Published online by Cambridge University Press: 06 January 2010
Introduction
The pulmonary circulation receives the entire cardiac output and its vessels are uniquely structured to provide a low resistance system to accommodate the high flow. Thus the vessels are thin walled, comparatively wide, and acutely sensitive to raised pressure. The pulmonary arterial pressure for a normal resting adult at sea level is 14 ± 3 mmHg (1 mmHg ≈ 133.3 Pa) (mean ± standard error of the mean) and so pulmonary hypertension is defined as a level that would be expected to occur in fewer than 1% of a normal population; 25 mmHg or above at rest [1, 2]. This allows a clinical diagnosis to be made. At present, in line with the National Institutes of Health (NIH) Registry, exclusion of possible causative conditions, such as cardiac, respiratory, thromboembolic or connective tissue diseases, allows a diagnosis of idiopathic (or primary) rather than secondary pulmonary hypertension. For secondary disease, the predisposing condition is usually evident and patients can be monitored for possible hypertensive changes.

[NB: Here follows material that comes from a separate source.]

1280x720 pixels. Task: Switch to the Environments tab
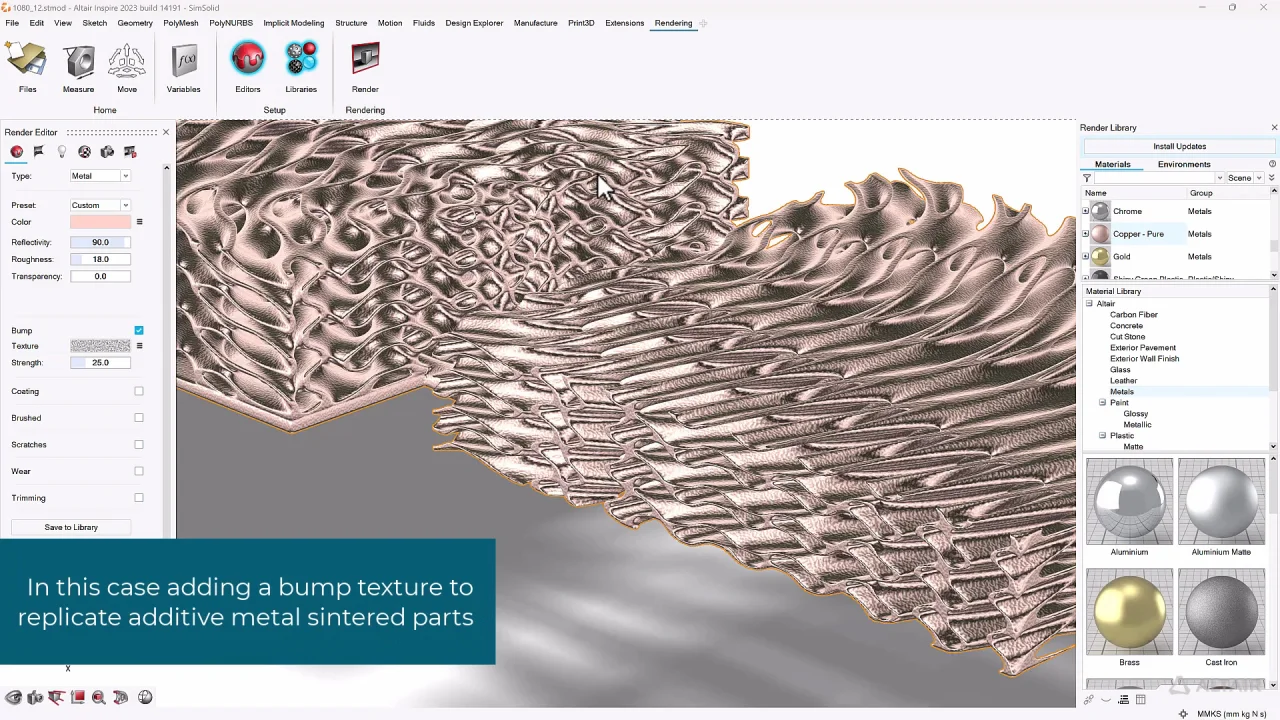coord(1184,164)
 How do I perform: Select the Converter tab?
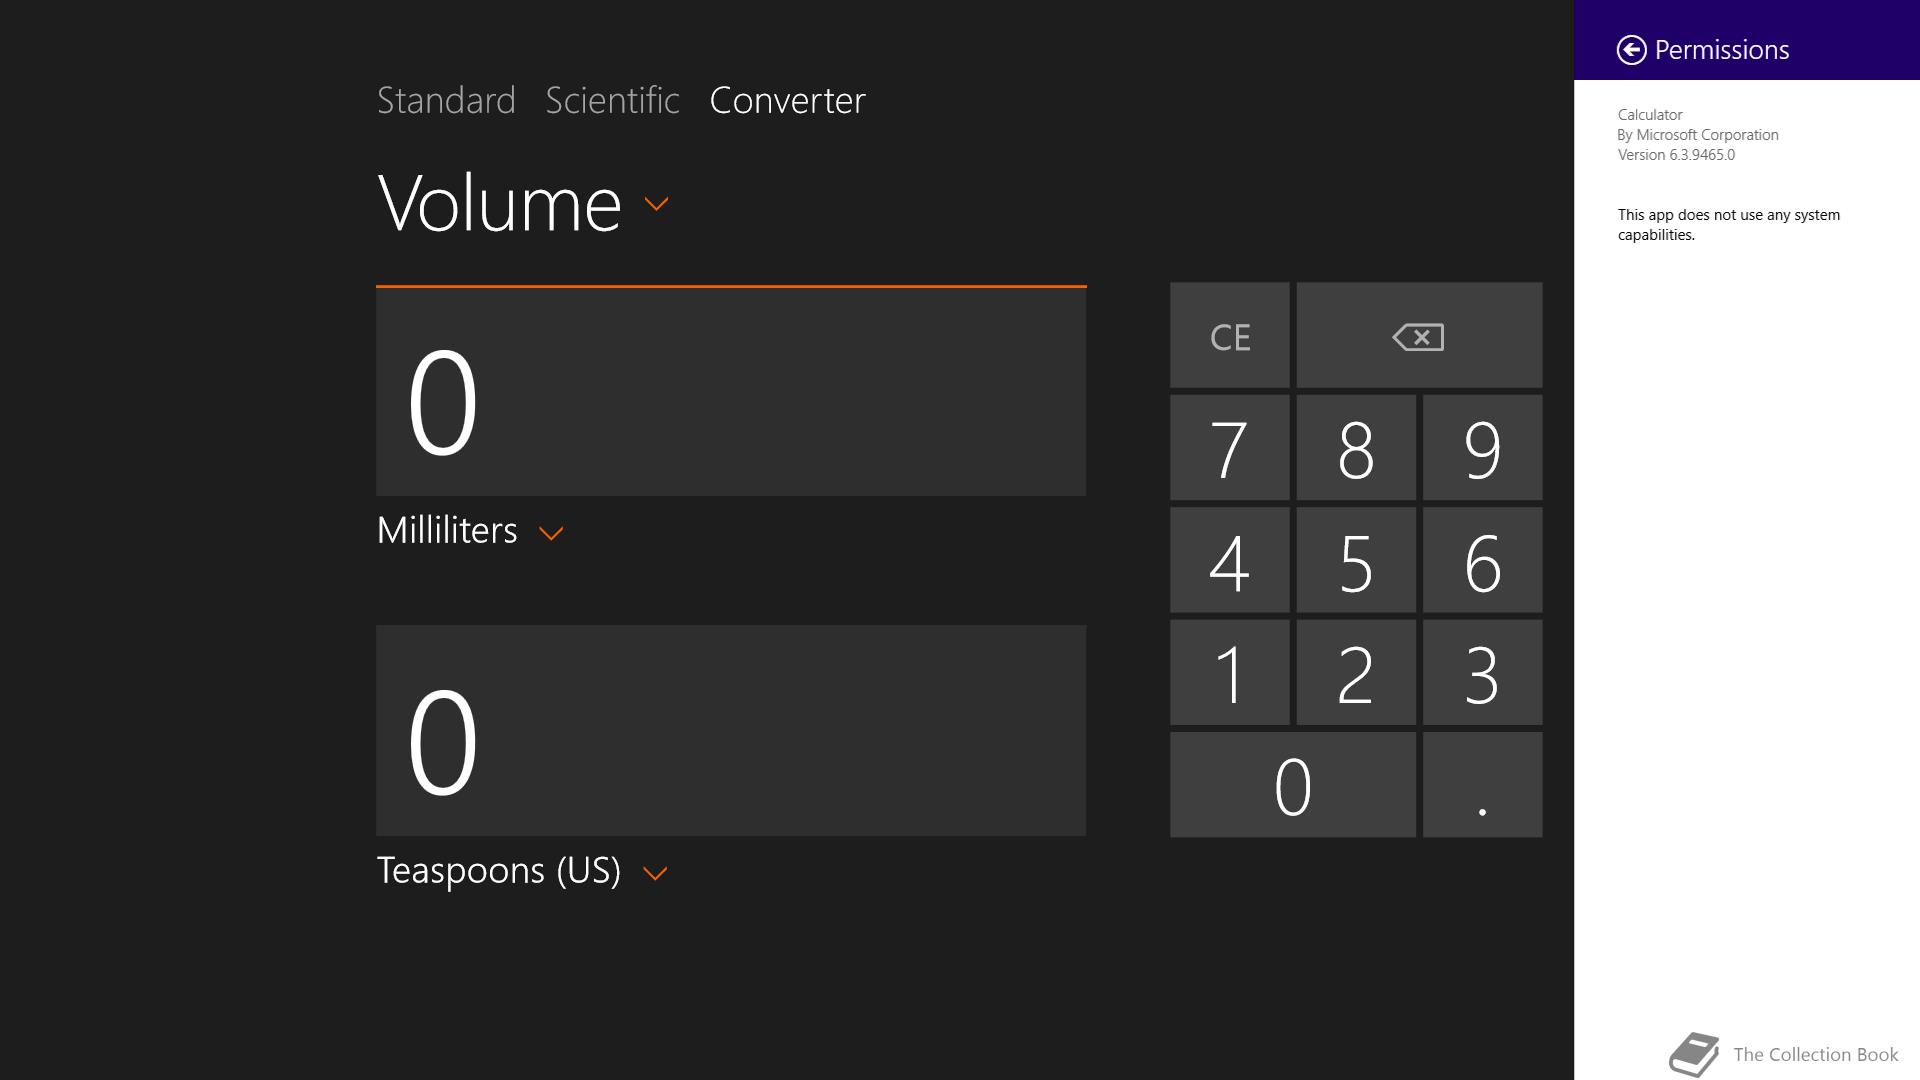click(x=787, y=100)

The idiopathic form is insidious and, when it does finally present clinically, it is with nonspecific symptoms of dyspnoea and fatigue, so diagnosis is delayed, on average by two years [2]. The principal pathological feature of chronic pulmonary hypertension is pulmonary vascular remodelling, where both the cellular and extracellular components of the arteries undergo dramatic reorganization.
Our knowledge of the pathogenesis of pulmonary hypertension is limited and, consequently, despite major advances in recent years, pharmacological therapy is not always successful. For primary disease in particular, there is no real cure and lung or heart–lung transplantation is often the only option for survival [3].